This Phase I proposal describes experiments to initiate molecular analysis of the human cDNA and gene encoding FK-506 Binding Protein (FK-506 BP), a cytosolic protein that binds the potent immunosuppressor FK-506. FK-506 is a recently discovered immunosuppressive compound that is significantly more potent than cyclosporin A, a widely used immunosuppressant of enormous commercial value. Immunosuppressants are compounds that reduce the immune response; they are crucial to transplantation surgery, prevention of graft rejection, and control of autoimmune diseases. They comprise a burgeoning commercial market.

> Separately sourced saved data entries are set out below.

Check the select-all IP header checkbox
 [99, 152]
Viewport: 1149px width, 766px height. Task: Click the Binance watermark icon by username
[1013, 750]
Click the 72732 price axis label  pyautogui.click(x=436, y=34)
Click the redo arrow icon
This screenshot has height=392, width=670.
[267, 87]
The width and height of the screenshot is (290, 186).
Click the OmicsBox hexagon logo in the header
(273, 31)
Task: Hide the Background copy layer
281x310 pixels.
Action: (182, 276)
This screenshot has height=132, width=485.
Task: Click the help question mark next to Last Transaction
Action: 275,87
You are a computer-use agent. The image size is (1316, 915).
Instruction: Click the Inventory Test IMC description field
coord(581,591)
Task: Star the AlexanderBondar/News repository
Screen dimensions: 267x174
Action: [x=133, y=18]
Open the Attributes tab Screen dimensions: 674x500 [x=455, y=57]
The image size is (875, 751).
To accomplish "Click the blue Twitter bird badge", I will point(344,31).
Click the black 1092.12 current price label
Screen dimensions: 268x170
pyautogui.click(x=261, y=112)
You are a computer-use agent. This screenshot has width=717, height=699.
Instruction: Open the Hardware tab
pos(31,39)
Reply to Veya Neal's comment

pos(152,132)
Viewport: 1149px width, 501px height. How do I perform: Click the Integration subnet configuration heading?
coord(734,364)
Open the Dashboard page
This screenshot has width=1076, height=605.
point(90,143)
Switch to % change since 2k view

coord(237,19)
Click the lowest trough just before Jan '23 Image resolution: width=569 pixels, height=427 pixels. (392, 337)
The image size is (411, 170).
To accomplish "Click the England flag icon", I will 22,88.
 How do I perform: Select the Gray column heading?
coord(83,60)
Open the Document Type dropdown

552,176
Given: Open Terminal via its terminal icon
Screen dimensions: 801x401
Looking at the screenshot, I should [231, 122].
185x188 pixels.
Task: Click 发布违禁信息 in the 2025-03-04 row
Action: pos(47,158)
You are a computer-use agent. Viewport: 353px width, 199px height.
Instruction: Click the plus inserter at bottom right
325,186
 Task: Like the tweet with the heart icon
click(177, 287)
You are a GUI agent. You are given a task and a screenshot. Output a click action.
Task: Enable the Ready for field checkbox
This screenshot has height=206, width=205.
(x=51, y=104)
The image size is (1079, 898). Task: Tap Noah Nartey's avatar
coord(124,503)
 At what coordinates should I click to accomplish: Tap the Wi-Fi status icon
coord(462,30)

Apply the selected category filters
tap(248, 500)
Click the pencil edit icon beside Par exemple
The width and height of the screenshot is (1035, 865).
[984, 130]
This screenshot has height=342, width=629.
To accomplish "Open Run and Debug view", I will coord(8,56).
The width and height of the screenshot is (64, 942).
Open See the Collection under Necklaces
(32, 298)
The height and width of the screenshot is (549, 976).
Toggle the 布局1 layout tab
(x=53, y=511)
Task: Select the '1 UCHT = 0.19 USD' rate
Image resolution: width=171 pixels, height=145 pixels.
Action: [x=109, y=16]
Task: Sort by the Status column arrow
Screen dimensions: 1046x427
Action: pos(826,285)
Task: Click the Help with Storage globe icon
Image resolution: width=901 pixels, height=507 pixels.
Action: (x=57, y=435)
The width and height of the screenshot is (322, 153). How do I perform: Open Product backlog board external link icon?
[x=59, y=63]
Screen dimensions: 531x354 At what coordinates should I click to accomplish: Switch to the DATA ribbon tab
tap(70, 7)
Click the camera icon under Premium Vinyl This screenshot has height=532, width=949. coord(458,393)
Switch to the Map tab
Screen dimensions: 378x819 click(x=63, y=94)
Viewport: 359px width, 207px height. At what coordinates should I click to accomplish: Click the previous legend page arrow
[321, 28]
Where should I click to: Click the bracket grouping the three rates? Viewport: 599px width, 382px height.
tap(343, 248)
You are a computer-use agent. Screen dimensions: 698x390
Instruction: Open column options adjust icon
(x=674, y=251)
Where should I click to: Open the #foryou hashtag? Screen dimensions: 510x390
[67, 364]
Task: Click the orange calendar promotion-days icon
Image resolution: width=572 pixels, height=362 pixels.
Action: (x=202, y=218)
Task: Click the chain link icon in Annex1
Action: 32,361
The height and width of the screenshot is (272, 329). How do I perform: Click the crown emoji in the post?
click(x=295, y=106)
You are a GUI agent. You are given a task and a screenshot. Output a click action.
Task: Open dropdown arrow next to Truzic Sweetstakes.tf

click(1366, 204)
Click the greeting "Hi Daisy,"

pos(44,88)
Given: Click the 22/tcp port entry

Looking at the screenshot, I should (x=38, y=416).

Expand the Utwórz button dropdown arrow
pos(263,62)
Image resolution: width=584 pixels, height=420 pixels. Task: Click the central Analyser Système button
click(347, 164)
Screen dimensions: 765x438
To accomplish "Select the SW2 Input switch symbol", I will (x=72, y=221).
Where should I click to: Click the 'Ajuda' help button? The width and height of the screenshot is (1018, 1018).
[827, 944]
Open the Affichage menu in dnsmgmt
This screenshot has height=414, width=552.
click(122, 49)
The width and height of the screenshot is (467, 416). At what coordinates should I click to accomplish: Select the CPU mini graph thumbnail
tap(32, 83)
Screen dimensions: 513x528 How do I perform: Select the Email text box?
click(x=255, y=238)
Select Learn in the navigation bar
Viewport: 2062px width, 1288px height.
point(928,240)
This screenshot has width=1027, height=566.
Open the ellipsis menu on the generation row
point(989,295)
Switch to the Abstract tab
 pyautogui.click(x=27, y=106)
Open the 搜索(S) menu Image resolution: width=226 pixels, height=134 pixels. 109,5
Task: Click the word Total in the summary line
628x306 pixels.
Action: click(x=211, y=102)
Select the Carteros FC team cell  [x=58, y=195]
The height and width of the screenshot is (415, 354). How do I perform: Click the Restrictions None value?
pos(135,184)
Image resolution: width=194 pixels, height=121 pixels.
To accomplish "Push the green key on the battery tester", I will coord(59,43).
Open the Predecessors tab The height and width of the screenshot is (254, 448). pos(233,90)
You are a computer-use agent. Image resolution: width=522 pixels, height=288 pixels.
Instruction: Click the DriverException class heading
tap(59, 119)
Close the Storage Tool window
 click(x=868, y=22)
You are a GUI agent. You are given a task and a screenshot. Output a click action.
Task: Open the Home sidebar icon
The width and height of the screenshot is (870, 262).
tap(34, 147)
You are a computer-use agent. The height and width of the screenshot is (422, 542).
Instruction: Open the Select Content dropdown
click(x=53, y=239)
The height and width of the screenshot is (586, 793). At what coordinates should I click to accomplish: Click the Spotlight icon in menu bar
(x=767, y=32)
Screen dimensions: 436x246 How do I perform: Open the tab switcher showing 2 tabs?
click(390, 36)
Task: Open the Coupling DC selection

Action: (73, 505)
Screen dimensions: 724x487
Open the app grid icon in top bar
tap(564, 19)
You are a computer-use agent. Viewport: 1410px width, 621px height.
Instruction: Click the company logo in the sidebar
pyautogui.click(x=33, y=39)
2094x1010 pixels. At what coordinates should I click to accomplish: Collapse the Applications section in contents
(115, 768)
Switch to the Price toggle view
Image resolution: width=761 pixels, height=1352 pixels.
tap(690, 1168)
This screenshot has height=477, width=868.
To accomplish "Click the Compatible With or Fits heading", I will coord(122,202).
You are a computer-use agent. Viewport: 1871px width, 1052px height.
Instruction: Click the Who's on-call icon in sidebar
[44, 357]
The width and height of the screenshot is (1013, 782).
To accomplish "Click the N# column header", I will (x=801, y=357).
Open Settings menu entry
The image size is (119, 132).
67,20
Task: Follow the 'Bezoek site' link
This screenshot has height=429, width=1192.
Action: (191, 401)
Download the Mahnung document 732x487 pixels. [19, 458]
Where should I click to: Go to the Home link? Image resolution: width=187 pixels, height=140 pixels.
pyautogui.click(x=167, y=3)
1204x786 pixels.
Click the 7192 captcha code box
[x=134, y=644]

The work proposed here will provide a foundation for research focused on defining the interaction between FK-506 BP and FK-506 at the atomic level and on understanding the immunomodulatory properties of FK-506. Such knowledge, in turn, will facilitate efforts to design and develop new immunosuppressants with higher potency and lower toxicity than cyclosporin A.
The specific aims of this proposal are to (1) isolate a full-length human FK-506 BP cDNA, (2) determine the complete nucleotide sequence of this cDNA clone, (3) utilize the cloned cDNA to isolate the human FK-506 gene, (4) characterize the genomic clone relative to the cDNA clone, and (5) determine whether there are FK-506 BP-related genes in the human genome.
These aims will be accomplished using knowledge of the amino terminal sequence of FK-506 BP and standard molecular biological techniques.